HUT 74 Bhayangkara, Susaningtyas: Polri Harus Inovatif Hadapi Tantangan yang Makin Kompleks
Rabu, 01 Juli 2020 - 07:43 WIB
JAKARTA - Hari ini, Rabu 1 Juli 2020 Kepolisian Negara Republik Indonesia (Polri) memperingati Hari Ulang Tahun (HUT) ke 74. Saat ini, tantangan yang dihadapi Korps Bhayangkara semakin kompleks.
Pengamat Militer dan Intelijen Susaningtyas Kertopati mengucapkan Dirgahayu Polri ke 74. Menurut Nuning, panggilan akrab Susaningtyas Kertopati, pada masa Pandemi Covid 19 ini tugas Polri semakin kompleks dan banyak variannya. Kini, Polri bukan lagi hanya menangani kriminalitas, kejahatan jalanan, kejahatan kerah putih, radikalisme dan masalah narkoba, tetapi juga sebagai anggota Gugus Tugas Percepatan Penanganan Covid-19.

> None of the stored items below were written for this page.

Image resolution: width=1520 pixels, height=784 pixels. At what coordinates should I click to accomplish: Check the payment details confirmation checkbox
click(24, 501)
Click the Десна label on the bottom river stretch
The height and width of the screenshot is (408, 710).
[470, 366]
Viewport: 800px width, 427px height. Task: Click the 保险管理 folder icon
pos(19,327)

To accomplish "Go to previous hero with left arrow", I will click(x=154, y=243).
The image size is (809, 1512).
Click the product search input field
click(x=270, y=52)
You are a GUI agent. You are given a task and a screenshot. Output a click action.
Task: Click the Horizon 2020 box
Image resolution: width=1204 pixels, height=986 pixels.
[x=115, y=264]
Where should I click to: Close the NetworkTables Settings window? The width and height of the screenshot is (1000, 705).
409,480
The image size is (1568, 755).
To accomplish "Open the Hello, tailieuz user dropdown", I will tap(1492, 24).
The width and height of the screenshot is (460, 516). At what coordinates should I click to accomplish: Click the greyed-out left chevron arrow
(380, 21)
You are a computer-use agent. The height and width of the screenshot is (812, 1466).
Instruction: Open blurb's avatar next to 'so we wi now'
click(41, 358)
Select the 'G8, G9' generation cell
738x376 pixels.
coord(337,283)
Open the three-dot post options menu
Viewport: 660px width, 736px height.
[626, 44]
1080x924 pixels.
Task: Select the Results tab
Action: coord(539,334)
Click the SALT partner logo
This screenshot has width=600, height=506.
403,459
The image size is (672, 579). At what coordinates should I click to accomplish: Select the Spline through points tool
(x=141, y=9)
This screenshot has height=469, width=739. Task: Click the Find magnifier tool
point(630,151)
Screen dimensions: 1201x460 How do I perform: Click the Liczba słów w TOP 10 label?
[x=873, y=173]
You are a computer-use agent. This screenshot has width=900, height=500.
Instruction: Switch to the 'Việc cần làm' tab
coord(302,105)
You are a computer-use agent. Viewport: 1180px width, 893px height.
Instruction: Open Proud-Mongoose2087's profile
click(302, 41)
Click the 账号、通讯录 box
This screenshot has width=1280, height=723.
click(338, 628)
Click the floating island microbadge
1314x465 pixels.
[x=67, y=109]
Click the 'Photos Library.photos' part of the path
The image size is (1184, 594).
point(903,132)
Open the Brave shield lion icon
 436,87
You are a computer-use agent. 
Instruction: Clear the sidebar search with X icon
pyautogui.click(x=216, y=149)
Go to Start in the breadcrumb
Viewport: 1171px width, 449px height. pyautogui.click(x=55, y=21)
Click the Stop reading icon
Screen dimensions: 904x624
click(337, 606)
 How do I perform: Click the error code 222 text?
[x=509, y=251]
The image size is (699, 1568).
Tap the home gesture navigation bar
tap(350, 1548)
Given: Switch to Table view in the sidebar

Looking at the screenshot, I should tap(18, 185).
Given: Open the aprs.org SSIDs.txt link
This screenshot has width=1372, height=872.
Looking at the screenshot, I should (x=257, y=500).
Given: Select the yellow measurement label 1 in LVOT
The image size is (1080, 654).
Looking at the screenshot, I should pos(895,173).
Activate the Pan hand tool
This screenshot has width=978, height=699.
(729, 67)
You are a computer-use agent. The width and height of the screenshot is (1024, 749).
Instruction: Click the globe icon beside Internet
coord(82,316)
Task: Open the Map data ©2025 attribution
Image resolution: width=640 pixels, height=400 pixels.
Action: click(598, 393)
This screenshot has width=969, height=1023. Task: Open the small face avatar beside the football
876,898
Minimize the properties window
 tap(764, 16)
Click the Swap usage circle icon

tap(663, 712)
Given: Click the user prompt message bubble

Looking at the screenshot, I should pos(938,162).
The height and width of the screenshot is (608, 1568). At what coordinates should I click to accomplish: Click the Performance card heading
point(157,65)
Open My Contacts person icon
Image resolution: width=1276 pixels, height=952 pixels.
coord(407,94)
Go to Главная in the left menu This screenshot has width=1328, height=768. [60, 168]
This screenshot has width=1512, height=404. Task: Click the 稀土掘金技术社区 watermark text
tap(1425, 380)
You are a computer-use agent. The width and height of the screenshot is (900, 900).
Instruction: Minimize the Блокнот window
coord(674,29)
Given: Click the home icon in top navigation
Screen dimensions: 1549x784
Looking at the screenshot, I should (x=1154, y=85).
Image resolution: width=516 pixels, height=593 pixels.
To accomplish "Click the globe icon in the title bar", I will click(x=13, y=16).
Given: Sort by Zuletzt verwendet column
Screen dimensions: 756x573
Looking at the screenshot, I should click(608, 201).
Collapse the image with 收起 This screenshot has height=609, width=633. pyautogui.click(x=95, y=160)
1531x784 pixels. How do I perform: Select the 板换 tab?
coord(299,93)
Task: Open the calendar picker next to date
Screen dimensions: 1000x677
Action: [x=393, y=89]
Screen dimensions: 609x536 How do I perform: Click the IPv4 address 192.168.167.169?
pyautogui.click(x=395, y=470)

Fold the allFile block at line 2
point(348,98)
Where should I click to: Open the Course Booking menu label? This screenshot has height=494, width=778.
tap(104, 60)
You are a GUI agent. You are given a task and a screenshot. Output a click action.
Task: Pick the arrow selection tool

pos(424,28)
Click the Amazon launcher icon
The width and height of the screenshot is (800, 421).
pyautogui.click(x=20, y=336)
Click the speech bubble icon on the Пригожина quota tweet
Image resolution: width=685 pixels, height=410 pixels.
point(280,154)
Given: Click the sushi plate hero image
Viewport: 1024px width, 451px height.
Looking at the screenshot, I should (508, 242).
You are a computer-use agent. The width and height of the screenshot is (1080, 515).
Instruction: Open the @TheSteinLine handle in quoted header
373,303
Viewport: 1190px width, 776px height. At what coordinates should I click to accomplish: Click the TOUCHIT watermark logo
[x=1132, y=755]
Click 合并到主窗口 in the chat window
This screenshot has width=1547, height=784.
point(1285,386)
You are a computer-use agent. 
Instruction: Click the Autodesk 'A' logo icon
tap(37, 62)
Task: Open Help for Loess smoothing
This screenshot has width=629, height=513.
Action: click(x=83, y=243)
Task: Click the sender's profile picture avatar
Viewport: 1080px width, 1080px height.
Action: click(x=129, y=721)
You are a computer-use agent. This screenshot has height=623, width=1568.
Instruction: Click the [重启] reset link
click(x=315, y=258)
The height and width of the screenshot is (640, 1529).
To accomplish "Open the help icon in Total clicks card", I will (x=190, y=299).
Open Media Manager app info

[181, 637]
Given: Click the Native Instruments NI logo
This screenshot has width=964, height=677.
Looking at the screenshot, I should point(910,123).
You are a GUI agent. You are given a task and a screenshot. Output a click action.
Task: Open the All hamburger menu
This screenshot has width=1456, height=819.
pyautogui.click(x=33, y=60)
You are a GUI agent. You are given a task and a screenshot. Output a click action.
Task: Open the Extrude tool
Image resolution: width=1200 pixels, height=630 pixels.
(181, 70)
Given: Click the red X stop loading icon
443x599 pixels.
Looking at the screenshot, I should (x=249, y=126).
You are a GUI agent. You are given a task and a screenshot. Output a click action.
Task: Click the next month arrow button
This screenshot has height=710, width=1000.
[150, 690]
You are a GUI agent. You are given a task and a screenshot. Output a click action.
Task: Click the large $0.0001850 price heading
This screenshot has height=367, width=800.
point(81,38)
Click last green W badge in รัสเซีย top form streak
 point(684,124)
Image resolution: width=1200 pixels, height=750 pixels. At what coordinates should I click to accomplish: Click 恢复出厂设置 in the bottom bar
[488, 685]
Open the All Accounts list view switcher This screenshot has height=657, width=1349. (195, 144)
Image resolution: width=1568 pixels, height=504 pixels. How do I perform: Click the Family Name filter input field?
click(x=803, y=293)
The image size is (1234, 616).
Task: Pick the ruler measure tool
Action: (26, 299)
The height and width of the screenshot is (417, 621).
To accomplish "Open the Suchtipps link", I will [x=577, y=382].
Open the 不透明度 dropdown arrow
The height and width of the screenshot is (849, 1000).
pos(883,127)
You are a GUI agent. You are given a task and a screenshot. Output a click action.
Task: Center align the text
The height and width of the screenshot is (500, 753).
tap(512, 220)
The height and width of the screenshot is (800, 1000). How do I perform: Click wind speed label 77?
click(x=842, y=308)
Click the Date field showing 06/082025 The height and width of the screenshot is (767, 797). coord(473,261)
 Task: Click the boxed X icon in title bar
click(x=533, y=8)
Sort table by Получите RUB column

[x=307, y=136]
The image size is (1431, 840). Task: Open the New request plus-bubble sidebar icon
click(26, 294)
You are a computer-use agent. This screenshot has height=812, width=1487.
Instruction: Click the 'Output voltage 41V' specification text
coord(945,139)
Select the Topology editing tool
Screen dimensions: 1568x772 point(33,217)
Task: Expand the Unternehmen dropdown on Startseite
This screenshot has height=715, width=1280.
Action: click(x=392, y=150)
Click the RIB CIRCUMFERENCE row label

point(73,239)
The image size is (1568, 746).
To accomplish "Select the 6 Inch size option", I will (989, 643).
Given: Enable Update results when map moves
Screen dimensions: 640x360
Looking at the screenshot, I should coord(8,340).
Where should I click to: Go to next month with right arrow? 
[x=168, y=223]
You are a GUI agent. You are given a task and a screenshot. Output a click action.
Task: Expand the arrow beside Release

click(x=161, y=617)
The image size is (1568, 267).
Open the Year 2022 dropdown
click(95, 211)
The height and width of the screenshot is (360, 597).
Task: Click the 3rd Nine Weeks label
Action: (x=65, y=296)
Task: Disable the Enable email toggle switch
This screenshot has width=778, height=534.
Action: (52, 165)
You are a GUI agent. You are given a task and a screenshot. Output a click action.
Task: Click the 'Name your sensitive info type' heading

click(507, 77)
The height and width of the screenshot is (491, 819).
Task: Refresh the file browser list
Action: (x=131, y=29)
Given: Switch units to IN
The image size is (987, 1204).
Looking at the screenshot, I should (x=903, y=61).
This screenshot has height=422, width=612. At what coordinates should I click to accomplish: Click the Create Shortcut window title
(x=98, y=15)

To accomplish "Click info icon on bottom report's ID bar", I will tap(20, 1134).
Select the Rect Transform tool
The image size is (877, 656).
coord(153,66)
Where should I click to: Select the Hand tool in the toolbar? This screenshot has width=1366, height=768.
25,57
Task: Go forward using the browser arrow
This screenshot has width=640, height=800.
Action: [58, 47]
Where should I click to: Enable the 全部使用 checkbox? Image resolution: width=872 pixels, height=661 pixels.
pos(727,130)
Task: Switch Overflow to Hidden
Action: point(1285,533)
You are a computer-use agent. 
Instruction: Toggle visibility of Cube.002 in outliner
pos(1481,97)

Amanat tersebut membuat Polri memiliki sejumlah tugas tambahan. Di antaranya, sebagai langkah preemtif dimana polisi bertugas memetakan wilayah yang rawan penyebaran virus Corona. Polisi juga harus masif memberikan imbauan kepada masyarakat untuk mematuhi protokol kesehatan. (Baca juga:Berbagai Ucapan HUT Bhayangkara, dari Menkopolhukam, Kepala BNN hingga Ketua MPR)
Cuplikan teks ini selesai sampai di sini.